Maria Fitzgerald once said to me: your thesis will not reflect what you learned in the creative writing MFA. The true leap forward will be the book you write after your thesis. Reading Amy Shearn’s novel How Far Is The Ocean From Here made it clear to me how big the leap really is.
Amy could have written this description, of a motel room, in graduate school:
“There was no comfort here. The air conditioner spit musty air. The pine green flocked walls and furniture made to look like dark wood, the ineffective television set, the leprous mirror, the trickle of eggy water from the crusted shower spout. The scrapey bedclothes.. The too-thick curtains. The room clung around dampish and dark.”
But I don’t think she could have written this book, which follows a truant surrogate mother, in grad school. Her characters have solidified and sharpened; they have the pungency of actual people. The scenes reflect the tricky fractals of conversation and rationalization.
How Far Is the Ocean From Here (hereinafter also HFITOFH) reminded me that technique in fiction is never purely formal, as I naively imagine technique might be “purely formal” in painting or music, because the stuff of fiction is not light or sound but the weirdness of the human heart. If fiction is to be anything but verbal puppetry, then inertia, confusion, and stupidity have to be given their due.

Entries supplied -
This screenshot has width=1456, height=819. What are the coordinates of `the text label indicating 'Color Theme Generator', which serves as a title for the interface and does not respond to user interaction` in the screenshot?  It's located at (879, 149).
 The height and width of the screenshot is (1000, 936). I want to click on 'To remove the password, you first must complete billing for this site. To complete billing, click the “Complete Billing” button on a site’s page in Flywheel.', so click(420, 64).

...

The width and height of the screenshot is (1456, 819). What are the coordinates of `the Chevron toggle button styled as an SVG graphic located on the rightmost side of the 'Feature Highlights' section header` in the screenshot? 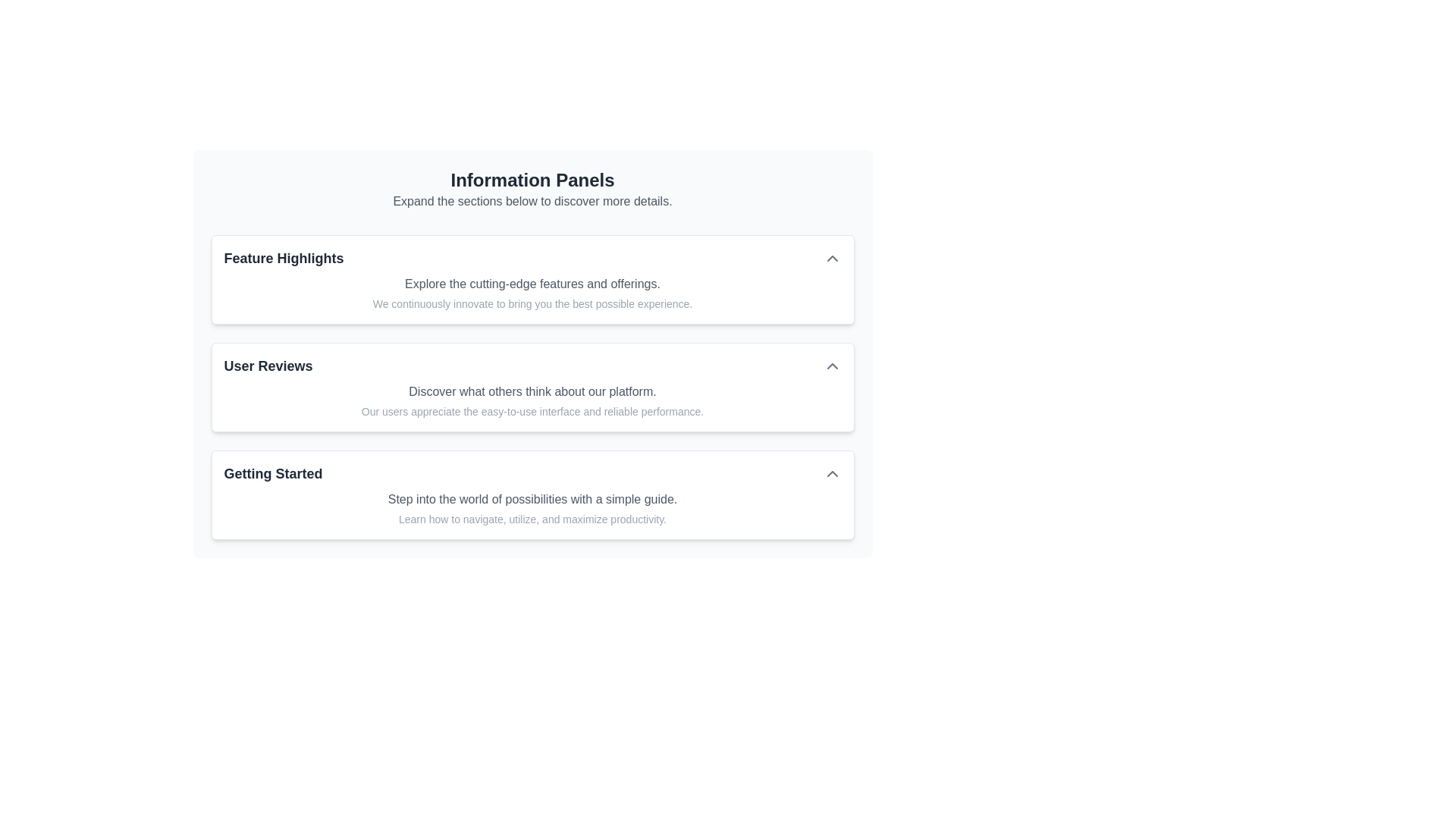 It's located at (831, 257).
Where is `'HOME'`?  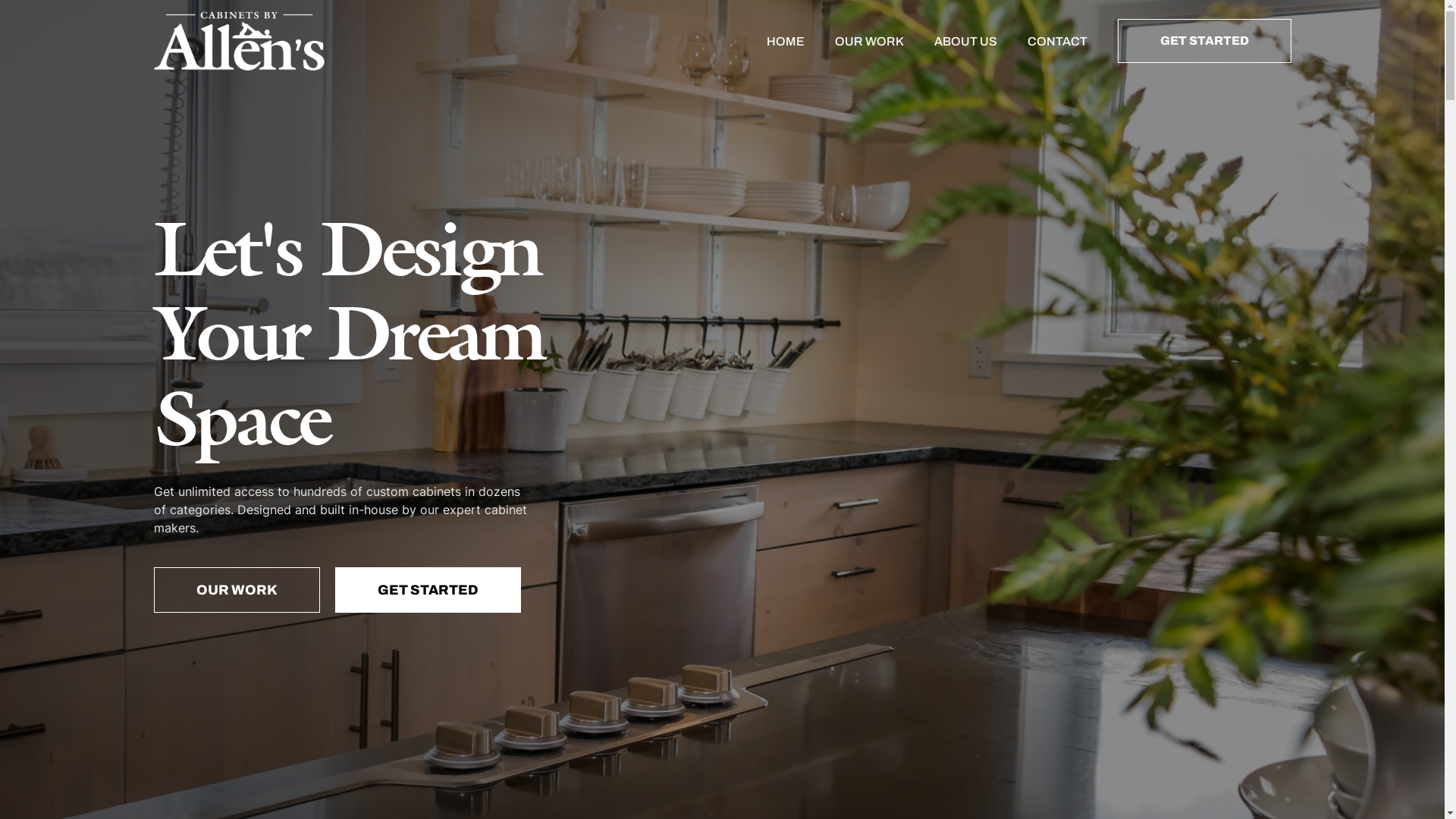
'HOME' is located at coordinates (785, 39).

Task statement - List every quality that the review of Amy Shearn's novel says has to be given its due if fiction is to be more than verbal puppetry.

Response box - Inertia, confusion, and stupidity.